Несвитаев, одержимый недугом изобретательства, целыми днями бегал по заводу, а вечерами все что-то чертил, рисовал, писал и читал.
Однажды в полдень Несвитаев отправился в токарный цех. Его сопровождал Бордюгов, который нес за пазухой две бутылки спирта. Инженер раньше пытался законным путем решать вопросы по размещению на заводе отдельных заказов на изготовление деталей к своему устройству — куда там! Для того чтобы сделать какой-нибудь элементарный трехвершковый шток клапана, требовалось пройти с десяток инстанций в Черноморском техническом подкомитете среди заводской администрации, написать ворох прошений — и тогда действительно изготовят нужную деталь... через пару месяцев.
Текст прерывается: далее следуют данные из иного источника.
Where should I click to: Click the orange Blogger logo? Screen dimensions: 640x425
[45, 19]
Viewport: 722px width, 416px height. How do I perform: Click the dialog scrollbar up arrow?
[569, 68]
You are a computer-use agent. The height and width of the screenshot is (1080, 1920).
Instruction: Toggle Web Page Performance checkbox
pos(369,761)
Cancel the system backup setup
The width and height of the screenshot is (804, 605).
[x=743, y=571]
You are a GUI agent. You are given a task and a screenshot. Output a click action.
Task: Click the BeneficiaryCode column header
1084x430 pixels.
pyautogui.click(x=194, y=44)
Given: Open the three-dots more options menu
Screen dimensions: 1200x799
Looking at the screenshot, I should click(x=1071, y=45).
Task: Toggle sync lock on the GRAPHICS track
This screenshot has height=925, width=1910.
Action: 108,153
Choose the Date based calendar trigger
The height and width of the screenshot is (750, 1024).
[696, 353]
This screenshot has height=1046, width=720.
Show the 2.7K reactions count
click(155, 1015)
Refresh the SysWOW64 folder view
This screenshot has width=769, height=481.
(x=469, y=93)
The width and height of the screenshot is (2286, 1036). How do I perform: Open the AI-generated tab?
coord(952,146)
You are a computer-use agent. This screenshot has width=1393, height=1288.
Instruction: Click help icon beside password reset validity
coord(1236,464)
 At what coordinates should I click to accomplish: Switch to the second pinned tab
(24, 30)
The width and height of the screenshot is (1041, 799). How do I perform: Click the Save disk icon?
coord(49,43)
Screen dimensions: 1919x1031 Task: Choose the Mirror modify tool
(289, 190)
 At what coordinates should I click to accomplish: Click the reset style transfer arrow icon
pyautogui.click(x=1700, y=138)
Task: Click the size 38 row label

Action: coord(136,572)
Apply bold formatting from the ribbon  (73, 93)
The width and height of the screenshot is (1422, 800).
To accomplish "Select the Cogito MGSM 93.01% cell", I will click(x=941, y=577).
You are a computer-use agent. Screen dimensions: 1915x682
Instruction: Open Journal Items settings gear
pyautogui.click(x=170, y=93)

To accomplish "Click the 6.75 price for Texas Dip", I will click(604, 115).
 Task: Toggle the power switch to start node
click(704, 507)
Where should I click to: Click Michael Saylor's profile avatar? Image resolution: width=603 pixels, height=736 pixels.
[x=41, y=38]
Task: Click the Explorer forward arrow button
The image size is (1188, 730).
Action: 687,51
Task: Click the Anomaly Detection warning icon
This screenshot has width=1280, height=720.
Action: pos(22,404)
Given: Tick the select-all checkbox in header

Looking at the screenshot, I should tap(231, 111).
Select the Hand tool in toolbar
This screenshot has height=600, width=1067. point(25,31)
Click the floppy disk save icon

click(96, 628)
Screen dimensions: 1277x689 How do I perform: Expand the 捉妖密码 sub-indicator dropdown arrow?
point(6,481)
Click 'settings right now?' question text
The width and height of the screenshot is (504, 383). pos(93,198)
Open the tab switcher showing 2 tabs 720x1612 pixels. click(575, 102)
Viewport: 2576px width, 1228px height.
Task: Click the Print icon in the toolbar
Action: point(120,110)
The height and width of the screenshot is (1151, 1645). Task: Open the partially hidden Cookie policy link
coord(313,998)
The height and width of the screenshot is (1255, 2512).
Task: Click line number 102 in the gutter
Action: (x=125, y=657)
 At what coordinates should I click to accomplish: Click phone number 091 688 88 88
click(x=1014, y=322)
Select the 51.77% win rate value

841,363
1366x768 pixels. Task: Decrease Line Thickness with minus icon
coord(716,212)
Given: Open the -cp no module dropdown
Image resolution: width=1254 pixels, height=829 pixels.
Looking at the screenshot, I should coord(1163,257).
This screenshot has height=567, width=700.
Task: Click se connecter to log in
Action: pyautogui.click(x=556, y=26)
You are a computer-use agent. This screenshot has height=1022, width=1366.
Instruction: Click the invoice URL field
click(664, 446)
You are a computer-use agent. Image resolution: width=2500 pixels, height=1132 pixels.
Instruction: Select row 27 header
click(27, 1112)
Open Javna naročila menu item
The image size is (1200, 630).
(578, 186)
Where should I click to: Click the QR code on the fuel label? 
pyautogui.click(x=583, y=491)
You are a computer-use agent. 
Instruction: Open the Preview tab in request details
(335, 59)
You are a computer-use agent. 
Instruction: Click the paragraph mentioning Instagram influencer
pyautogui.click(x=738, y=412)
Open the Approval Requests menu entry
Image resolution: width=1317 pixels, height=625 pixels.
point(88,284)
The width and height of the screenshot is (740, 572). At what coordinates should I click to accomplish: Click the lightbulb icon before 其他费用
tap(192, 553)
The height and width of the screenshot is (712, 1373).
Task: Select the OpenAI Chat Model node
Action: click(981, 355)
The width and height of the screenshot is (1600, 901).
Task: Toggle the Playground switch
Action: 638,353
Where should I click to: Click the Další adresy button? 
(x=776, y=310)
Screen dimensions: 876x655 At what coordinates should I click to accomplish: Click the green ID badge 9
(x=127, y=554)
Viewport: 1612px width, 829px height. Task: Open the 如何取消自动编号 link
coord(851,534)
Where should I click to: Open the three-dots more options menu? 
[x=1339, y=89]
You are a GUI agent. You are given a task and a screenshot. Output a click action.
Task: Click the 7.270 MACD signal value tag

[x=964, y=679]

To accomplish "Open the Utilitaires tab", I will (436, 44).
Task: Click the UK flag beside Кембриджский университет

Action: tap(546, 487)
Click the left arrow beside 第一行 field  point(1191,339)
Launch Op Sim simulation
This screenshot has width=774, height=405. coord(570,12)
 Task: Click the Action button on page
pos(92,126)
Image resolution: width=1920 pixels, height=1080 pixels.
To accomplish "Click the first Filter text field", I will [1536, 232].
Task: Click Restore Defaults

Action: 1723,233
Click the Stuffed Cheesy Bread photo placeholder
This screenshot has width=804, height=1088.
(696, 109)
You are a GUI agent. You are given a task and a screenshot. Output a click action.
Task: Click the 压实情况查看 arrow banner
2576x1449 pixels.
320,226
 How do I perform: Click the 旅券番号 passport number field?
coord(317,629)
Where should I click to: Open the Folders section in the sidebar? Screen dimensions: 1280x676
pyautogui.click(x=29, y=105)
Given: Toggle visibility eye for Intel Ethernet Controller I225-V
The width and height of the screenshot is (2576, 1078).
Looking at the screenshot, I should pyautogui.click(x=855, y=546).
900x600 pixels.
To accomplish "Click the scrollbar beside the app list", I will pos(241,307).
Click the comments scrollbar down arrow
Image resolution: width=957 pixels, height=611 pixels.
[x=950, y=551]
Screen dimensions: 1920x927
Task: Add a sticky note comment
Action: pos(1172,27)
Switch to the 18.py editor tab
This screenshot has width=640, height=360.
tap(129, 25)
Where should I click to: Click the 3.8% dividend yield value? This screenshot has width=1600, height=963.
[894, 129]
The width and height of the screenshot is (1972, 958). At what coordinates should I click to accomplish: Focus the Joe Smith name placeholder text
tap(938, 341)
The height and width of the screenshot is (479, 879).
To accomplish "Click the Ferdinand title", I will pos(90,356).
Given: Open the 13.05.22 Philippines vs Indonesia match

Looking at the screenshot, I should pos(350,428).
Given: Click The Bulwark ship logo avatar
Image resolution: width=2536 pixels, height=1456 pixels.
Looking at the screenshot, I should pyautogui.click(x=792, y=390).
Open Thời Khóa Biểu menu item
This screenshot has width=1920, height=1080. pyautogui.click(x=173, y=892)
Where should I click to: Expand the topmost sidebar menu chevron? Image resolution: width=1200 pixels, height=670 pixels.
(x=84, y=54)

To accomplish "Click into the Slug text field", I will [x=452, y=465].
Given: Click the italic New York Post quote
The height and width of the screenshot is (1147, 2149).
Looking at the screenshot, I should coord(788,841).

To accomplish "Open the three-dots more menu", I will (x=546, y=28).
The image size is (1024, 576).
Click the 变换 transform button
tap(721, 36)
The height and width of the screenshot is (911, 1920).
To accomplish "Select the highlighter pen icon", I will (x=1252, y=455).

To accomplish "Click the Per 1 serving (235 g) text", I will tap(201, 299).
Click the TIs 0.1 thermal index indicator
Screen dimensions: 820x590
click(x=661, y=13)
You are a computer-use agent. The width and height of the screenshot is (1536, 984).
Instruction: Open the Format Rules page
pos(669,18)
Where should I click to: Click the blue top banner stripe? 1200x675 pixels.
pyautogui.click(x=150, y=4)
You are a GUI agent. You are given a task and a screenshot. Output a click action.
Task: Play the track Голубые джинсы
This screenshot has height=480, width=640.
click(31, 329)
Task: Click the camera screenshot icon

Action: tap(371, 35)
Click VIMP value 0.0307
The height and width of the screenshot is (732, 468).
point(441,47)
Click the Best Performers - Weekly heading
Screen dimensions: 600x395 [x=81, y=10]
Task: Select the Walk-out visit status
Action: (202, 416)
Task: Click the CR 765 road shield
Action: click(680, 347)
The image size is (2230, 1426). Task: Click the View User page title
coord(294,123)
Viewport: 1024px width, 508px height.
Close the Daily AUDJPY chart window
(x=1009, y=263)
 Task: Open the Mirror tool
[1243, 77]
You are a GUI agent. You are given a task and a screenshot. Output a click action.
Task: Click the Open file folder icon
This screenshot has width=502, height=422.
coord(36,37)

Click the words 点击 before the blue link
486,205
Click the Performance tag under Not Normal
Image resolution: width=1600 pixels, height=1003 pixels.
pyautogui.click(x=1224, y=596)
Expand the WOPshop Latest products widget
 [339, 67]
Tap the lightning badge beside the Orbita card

А тут за пару бутылок — одна умельцу, другая мастеру — через час получай!
Они вошли в цех за пять минут до окончания обеденного перерыва. По цеху ходили несколько рабочих, слева, у станка, храпел на деревянной скамье мастер Винчугов, которому предназначалась одна из бутылок. В тот момент, когда одновременно с заводским гудком дернулся, завращался длинный, идущий через цех у подволока приводной вал, который через трансмиссии давал жизнь станкам, Несвитаеву послышалось, что в мерный станочный гул вплелись какие-то странные звуки: то ли рычание, то ли храп. Он глянул влево и, еще не понимая, что происходит, с ужасом увидел, как грузное тело мастера быстро скользит по скамье. Вот оно прислонилось спиной к станине, поползло вверх — будто кто-то могучий невидимый сгреб Винчугова за шиворот и волочет его. Тело оторвалось от станка, и, раскачиваясь в воздухе, пошло подниматься к подволоку, Винчугов, страшно выкатив глаза, пытался руками разжать на горле невидимую удавку и хрипел, хрипел. И тут до Несвитаева дошло, что горло мастера действительно перехвачено тонкой тросовой удавкой, другой конец которой переброшен через шкив приводного вала у подволока. Вот жертва поднялась к шкиву, на мгновение замерла там, застряв, видно, широкими плечами в зазоре между шкивом и кронштейном, раздался резкий неприятный хлюпающий звук, и то, что недавно было мастером Винчуговым, рухнуло на цементный пол — голова и туловище отдельно, забрызгав полцеха кровью. Несвитаева стошнило.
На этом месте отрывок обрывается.